Democrats question whether congressman and Senate candidate Tom Cotton owns property in Arkansas. Republican Bill Cassidy notes that Louisiana Sen. Mary Landrieu lives in Washington while claiming her parents' residence in New Orleans as her voting address.
Republican Sen. Pat Roberts of Kansas survived a primary challenge after defending himself for listing his official address as a room in a contributor's home. In New Hampshire, the Republican nominee is former Massachusetts Sen. Scott Brown, who moved before launching his latest campaign.
State: Data breach involving JP Morgan Chase
BATON ROUGE, La. (AP) - The state says JP Morgan Chase has notified it of a data breach that could affect those using pre-paid debit cards issued for income tax refunds, unemployment benefits or other payments through the Department of Children and Family Services.
The Department of Revenue said Friday the bank notified the state a day earlier that personally identifiable information it holds under contracts with state agencies may have been breached. JP Morgan Chase said it does not know if or to what extent information on Louisiana citizens may have been exposed.

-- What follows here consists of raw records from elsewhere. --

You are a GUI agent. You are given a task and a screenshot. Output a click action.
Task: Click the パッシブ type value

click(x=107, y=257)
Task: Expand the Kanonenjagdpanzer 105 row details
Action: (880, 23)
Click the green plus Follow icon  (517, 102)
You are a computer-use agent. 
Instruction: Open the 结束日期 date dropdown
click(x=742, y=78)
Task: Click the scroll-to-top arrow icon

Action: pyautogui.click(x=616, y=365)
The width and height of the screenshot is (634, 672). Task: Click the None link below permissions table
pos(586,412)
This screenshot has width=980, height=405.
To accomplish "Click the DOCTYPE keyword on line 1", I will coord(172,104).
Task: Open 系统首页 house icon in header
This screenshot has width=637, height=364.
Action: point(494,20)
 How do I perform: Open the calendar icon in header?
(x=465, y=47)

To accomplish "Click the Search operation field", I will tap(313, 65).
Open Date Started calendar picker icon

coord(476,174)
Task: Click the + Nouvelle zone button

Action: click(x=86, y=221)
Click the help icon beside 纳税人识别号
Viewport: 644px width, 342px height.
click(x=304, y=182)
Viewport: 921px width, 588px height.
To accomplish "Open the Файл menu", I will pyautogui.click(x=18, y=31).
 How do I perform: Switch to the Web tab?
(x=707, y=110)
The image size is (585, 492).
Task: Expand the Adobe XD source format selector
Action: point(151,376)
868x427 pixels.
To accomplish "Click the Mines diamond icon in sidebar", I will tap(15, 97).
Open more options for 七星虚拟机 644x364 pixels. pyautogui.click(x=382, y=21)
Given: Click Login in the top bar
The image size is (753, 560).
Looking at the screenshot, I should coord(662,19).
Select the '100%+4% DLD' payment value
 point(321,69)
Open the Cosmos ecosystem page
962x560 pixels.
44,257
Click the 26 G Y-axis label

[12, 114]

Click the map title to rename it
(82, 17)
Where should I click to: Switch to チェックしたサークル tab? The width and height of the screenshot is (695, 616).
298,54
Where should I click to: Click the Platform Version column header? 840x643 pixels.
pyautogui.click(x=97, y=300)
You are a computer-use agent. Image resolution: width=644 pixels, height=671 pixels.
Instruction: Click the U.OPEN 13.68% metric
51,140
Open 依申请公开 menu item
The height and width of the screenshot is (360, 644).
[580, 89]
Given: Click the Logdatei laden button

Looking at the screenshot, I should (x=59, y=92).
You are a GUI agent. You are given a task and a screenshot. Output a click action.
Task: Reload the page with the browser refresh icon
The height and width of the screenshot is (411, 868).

JP Morgan Chase issues pre-paid debit cards for certain state agencies, including for income tax refunds, unemployment benefits paid by the Louisiana Workforce Commission and Child Support Enforcement and STEP Supportive Services and Child Care Assistance provider payments paid by DCFS.
Age limit on La officials on hold indefinitely
BATON ROUGE, La. (AP) - A state judge has indefinitely blocked enforcement of a new Louisiana law that sought to force incumbent constables and justices of the peace who are 70 or older into retirement.
District Judge Tim Kelley of Baton Rouge replaced a temporary restraining order he issued Aug. 18 with a preliminary injunction, saying the Louisiana Justice of the Peace and Constables Association demonstrated a likelihood of success on the merits of a lawsuit the group filed against the state.
The Advocate reports association attorney Domoine Rutledge argued at a Friday hearing that the new law unconstitutionally discriminates on the basis of age. He notes there are no age restrictions for sheriffs or chiefs of police.
William Bryan, an attorney for the state, did not object to Kelley granting a preliminary injunction.
Grand jury indicts 3 in Reserve couple's deaths
NEW ORLEANS (AP) - An Orleans Parish grand jury has indicted three people in the slaying of a Reserve couple who authorities say were bound and dumped into the Intracoastal Waterway in eastern New Orleans in February.
A fourth man was indicted for his alleged role in a botched attempt to cover up the killings.
Along with 38-year-old Horatio Johnson and former state prison guard, 25-year-old Brittany Martin, both of whom previously were booked in the murders, The New Orleans Advocate reports the indictment handed up Thursday also names alleged conspirator, 28-year-old Steven Bradley, in the killings of Lakeitha and Kenneth Joseph.
Until the indictment, Bradley had been booked only with obstruction of justice and conspiracy to obstruct justice in the deaths.
Bond for Johnson, Martin and Bradley was set at $2.5 million.